(Exercise text):

Online banking users often visit their primary bank’s website several times each week. Outside of webmail and chat services, few companies have this much traffic from their customers.

However, most online banking customers only touch down on the homepage for the briefest of moments; typing in a username and password then moving on. The challenge is to get them to notice your marketing and service messages.

One possible way to move those logging in eyeballs off the username/password corner, is to post easily-scannable, interesting, and ever changing information in a different area of the homepage, enticing the eyeballs to wander. In the banking world, there are few content choices available that fits this criteria.

Weather information.

Time_tempThe time/weather sign in front of the bank branch used to be, and still is in some places, a common sight on main street.

Why not take that same approach online? Place a personalized weather "sign" some distance from your login area. If you have the capability to move content elements around, test different locations and see which cause the most click-throughs on other sales and service elements.

Analysis
Thankfully, most banks have retreated from the idea of becoming a news and information portal. It’s just not possible to compete with CNN.com, Yahoo Finance, and others in disseminating news and investment info.

However, weather is another matter. Almost everyone is interested in the subject matter; it takes only a few seconds to absorb, so it’s not distracting; it’s dirt cheap to post on your website; it changes constantly; and it can be easily personalized to the user’s zip code.

Apple_weatherAlthough it still carries negative connotations as an example of bubble-induced folly (e.g., at Net.Finance this week, a Wells Fargo exec told how in 2000, the bank was actually seeking suppliers for "horoscopes and weather info."), the latest upgrades to Apple’s OS X, Tiger, include a cool dashboard, which includes among other things, a weather display (see inset).

(Assignment): In the text on bank homepages and weather, what does the author suggest placing some distance from the login area?

(Dataset records):
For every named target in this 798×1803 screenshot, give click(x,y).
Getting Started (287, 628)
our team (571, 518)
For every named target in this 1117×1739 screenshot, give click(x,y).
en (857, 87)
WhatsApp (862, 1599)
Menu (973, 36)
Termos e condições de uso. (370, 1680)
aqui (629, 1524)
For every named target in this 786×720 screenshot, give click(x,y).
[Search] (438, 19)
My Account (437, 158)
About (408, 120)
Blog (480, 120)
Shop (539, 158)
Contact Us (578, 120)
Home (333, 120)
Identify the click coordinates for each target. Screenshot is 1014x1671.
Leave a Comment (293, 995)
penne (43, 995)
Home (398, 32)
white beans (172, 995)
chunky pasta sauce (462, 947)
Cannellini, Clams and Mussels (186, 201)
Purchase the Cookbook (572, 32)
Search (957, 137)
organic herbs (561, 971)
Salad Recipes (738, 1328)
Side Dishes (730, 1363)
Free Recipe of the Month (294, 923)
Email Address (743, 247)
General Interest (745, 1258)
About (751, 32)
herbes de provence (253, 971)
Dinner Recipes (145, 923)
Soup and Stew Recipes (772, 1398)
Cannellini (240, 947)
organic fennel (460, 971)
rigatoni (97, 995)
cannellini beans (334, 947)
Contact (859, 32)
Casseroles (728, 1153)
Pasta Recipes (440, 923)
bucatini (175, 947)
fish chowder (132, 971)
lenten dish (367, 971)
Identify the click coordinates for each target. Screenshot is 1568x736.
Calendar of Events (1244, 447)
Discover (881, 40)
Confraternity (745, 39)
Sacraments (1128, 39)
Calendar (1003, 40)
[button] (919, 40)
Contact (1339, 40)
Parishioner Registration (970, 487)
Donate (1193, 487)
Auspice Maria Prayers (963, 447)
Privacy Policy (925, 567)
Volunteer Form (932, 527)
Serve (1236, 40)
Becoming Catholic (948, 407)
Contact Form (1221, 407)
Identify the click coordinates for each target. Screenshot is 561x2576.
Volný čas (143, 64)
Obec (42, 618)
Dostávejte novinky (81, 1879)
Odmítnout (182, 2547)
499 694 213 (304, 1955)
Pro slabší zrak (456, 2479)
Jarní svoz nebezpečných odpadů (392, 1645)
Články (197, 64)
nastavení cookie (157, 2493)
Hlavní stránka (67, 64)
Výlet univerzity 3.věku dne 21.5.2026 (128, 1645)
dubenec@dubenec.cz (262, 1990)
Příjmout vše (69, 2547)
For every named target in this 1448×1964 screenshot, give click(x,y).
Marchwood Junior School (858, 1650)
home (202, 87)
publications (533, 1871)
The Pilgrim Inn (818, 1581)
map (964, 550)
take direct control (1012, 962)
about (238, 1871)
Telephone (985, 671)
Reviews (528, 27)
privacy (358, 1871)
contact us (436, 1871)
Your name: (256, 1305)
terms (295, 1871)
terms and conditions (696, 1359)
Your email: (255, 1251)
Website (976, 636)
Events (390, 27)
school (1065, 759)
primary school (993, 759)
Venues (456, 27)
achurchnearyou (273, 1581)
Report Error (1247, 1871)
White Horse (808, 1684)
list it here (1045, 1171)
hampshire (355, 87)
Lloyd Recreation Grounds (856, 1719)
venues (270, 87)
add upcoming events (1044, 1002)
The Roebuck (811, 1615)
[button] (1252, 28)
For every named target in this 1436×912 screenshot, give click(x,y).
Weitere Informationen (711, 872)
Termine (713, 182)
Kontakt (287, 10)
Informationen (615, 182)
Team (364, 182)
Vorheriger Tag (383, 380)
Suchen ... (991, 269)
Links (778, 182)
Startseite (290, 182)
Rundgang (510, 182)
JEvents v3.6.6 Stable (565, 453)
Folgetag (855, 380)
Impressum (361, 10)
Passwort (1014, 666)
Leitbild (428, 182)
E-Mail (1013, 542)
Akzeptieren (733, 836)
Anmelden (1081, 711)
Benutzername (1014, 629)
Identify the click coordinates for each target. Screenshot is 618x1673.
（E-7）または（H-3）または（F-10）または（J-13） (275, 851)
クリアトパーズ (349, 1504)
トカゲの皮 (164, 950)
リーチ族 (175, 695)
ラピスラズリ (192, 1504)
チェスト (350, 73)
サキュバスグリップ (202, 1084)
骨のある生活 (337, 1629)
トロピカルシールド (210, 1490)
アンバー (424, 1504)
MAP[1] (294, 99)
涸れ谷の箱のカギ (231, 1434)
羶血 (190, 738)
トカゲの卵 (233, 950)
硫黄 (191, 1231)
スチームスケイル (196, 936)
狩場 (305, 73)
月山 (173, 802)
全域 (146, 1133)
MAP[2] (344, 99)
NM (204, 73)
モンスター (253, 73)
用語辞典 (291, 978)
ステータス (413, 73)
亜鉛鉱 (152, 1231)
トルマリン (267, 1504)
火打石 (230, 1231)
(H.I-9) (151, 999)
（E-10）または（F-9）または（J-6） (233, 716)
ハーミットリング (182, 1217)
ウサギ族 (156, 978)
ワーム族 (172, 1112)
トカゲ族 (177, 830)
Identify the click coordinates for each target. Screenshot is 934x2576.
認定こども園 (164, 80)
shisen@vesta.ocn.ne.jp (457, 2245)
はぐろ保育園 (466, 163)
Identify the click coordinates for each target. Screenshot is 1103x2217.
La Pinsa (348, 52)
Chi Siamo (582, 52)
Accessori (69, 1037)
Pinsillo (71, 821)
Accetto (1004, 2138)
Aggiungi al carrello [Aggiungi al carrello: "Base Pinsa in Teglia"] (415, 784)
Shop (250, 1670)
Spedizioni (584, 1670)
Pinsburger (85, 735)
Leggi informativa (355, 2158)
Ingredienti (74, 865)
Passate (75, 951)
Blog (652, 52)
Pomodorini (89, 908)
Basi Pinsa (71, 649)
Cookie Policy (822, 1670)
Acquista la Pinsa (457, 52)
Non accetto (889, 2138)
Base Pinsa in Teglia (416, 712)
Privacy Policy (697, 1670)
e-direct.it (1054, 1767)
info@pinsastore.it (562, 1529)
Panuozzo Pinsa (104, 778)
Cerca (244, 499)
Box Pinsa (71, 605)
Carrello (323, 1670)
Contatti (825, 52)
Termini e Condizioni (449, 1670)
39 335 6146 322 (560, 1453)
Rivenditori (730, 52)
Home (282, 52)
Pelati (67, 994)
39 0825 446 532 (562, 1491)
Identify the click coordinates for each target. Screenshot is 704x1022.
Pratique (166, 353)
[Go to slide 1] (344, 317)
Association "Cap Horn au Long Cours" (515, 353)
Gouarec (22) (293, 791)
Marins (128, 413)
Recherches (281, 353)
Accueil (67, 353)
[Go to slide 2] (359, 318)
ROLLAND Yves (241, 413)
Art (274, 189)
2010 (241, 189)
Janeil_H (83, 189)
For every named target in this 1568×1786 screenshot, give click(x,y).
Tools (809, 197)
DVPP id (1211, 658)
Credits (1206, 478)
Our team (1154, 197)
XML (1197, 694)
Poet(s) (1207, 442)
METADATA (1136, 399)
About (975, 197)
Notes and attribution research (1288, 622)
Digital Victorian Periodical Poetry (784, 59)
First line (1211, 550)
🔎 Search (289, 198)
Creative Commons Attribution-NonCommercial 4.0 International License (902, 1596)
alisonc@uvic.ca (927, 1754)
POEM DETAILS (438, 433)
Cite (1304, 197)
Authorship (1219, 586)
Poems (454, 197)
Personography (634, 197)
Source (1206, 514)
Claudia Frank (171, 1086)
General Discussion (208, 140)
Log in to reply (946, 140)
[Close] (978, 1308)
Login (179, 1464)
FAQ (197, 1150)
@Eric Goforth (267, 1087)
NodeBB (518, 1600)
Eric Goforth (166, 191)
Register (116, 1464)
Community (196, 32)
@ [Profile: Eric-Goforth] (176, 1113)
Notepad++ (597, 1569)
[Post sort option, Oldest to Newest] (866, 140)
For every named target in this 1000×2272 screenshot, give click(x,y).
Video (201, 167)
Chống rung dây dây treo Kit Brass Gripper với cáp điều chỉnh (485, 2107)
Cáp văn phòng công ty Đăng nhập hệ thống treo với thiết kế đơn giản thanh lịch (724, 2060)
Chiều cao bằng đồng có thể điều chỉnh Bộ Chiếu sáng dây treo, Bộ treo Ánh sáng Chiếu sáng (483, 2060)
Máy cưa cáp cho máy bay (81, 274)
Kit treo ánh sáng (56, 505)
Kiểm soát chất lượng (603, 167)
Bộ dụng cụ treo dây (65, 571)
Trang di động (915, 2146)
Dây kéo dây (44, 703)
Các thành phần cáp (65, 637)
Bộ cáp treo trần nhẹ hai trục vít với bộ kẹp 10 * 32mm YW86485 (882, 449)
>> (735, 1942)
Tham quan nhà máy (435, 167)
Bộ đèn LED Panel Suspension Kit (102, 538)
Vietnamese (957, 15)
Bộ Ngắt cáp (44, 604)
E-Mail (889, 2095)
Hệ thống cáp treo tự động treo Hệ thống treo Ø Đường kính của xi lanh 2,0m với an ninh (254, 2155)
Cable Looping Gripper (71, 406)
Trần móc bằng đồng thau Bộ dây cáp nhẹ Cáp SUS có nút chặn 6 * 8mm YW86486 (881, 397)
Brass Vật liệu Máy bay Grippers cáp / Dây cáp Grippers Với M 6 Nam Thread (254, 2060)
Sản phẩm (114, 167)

(Your response): A personalized weather "sign".